* Exercise requirements *
Reproduce exactly the lines below, starting at the line that contains "This screenshot has width=1102, height=357." and ending with the last line of the records, both included; leave out any pictures.

Extracted data entries:
◇ ◇ ◇ ◇

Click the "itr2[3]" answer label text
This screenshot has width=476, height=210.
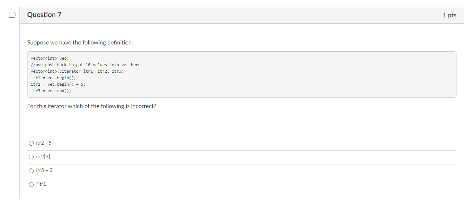click(x=43, y=157)
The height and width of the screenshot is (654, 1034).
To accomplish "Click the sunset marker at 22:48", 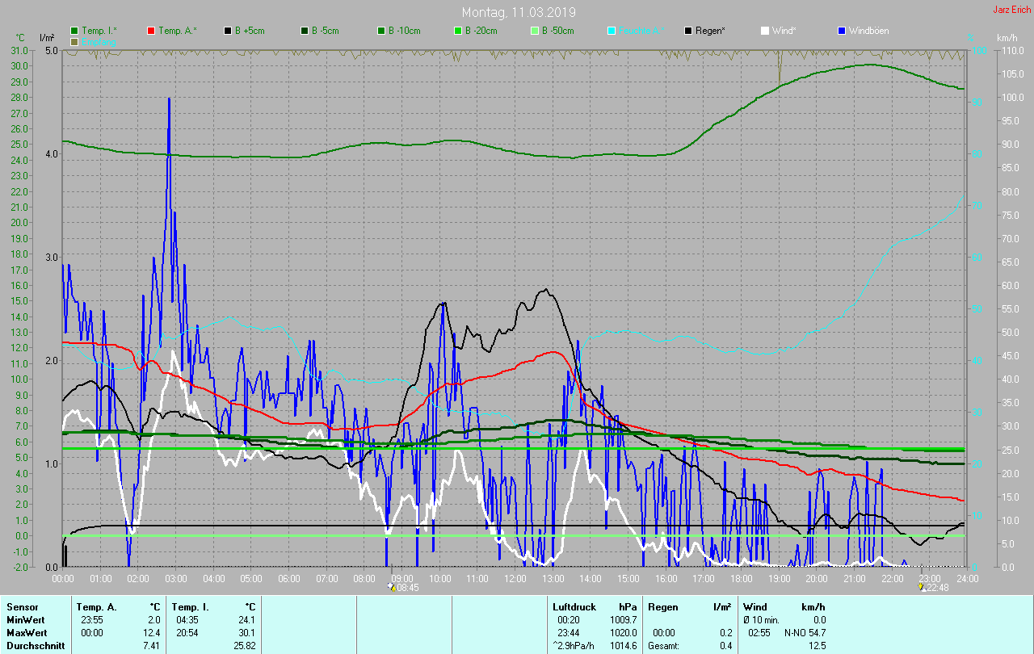I will pyautogui.click(x=923, y=587).
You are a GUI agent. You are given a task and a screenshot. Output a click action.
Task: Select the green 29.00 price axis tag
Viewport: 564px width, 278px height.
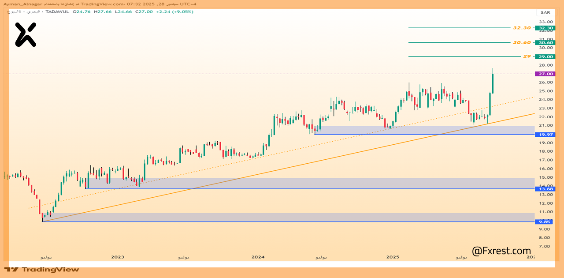[545, 56]
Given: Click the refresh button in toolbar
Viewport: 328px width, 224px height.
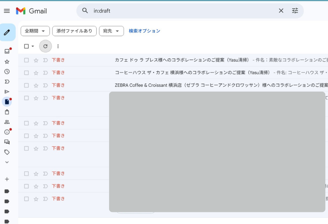Looking at the screenshot, I should tap(45, 46).
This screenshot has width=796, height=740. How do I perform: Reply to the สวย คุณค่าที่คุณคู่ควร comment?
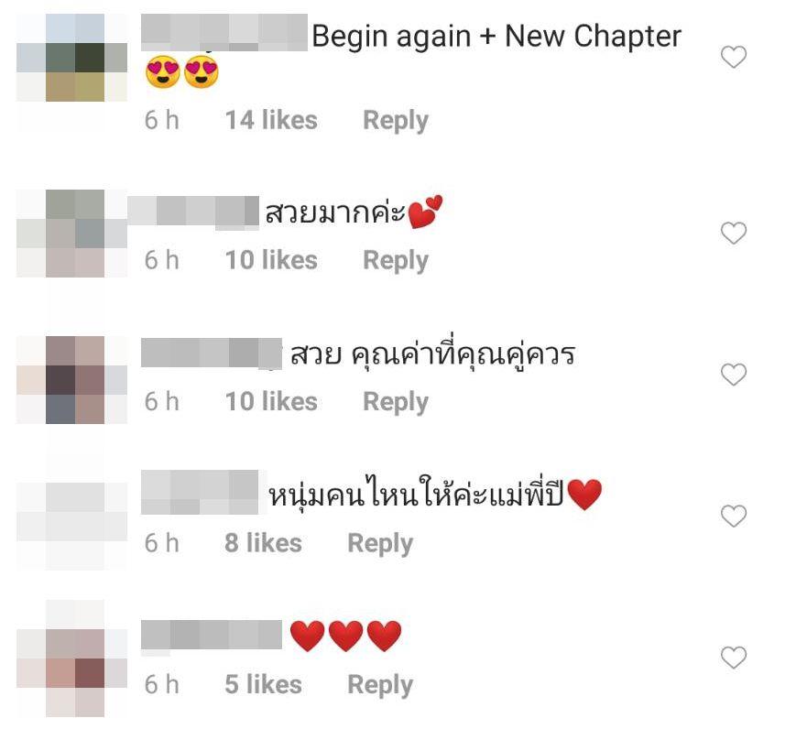pos(396,402)
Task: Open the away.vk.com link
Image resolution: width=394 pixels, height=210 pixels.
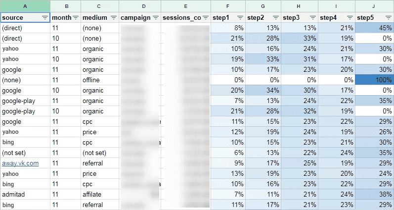Action: click(20, 163)
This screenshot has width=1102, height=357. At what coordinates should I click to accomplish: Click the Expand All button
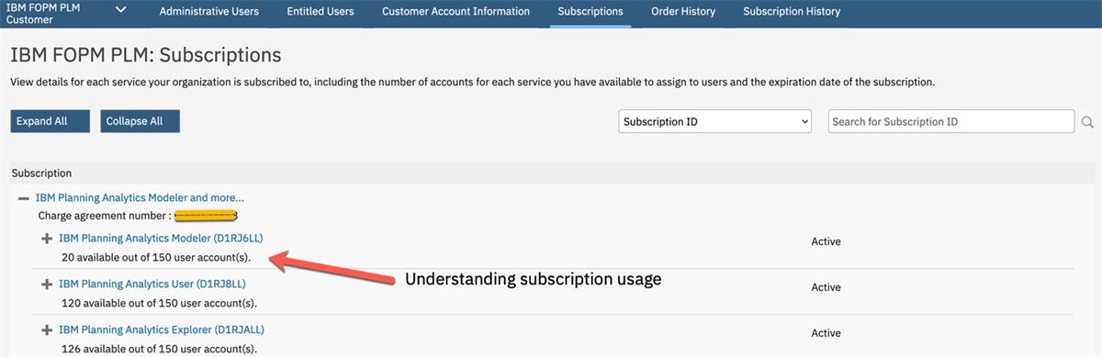(x=51, y=122)
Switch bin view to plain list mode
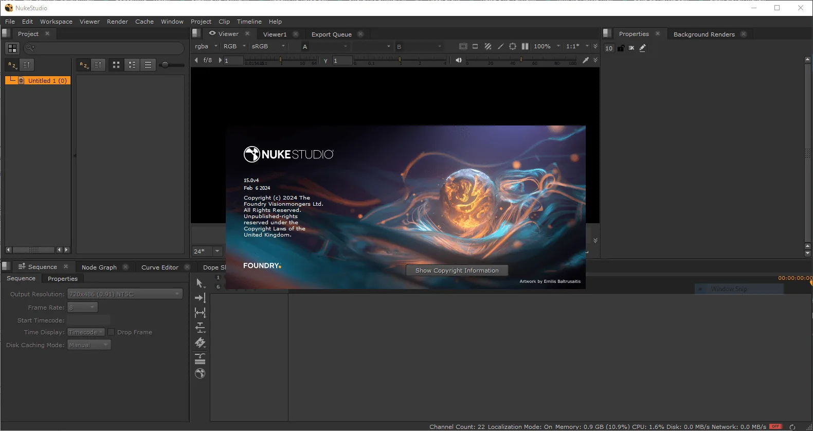This screenshot has width=813, height=431. tap(148, 65)
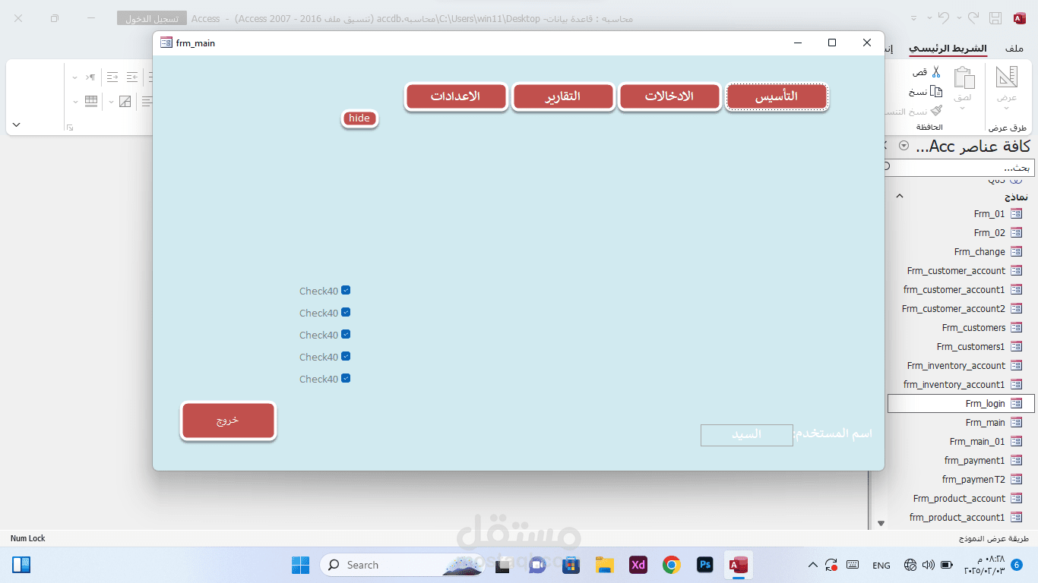Screen dimensions: 1038x583
Task: Click the قص (Cut) scissors icon
Action: pos(936,71)
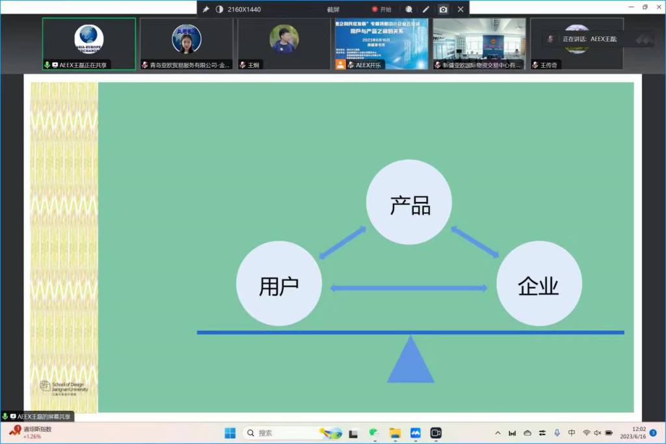This screenshot has height=444, width=666.
Task: Take a screenshot with the camera icon
Action: [443, 9]
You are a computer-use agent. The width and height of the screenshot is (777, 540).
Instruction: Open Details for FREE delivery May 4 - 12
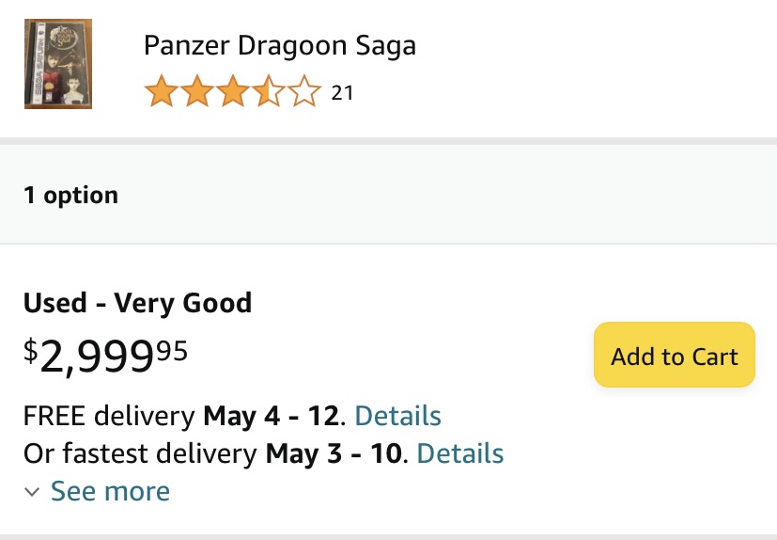click(x=398, y=416)
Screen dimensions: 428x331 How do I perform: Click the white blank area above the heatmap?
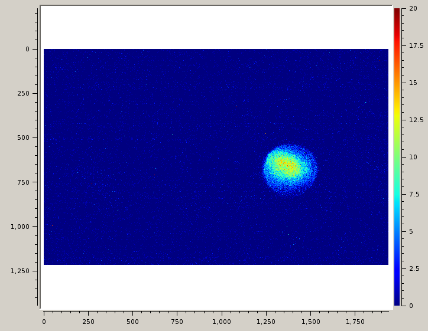[216, 27]
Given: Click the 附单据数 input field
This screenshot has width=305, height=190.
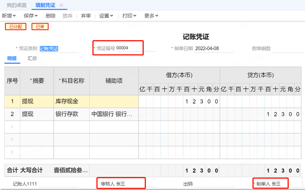Looking at the screenshot, I should click(288, 48).
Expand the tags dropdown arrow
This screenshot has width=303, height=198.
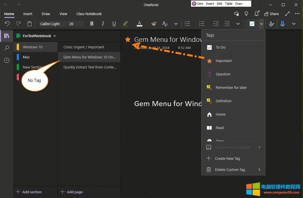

◇ ◇ ◇ ◇

* Exercise result *
This screenshot has width=1102, height=357. At what coordinates should I click to accomplish: Click the Expand All button
(x=51, y=122)
Switch bin view to plain list mode
This screenshot has width=813, height=431. tap(148, 65)
Screen dimensions: 1038x583
Task: Click the قص (Cut) scissors icon
Action: pos(936,71)
This screenshot has height=444, width=666.
Task: Take a screenshot with the camera icon
Action: [443, 9]
You are a computer-use agent. The width and height of the screenshot is (777, 540).
Instruction: Open Details for FREE delivery May 4 - 12
click(x=398, y=416)
Screen dimensions: 428x331 How do I perform: Click the white blank area above the heatmap?
[216, 27]
Given: Click the 附单据数 input field
This screenshot has width=305, height=190.
Looking at the screenshot, I should click(288, 48).
Expand the tags dropdown arrow
This screenshot has width=303, height=198.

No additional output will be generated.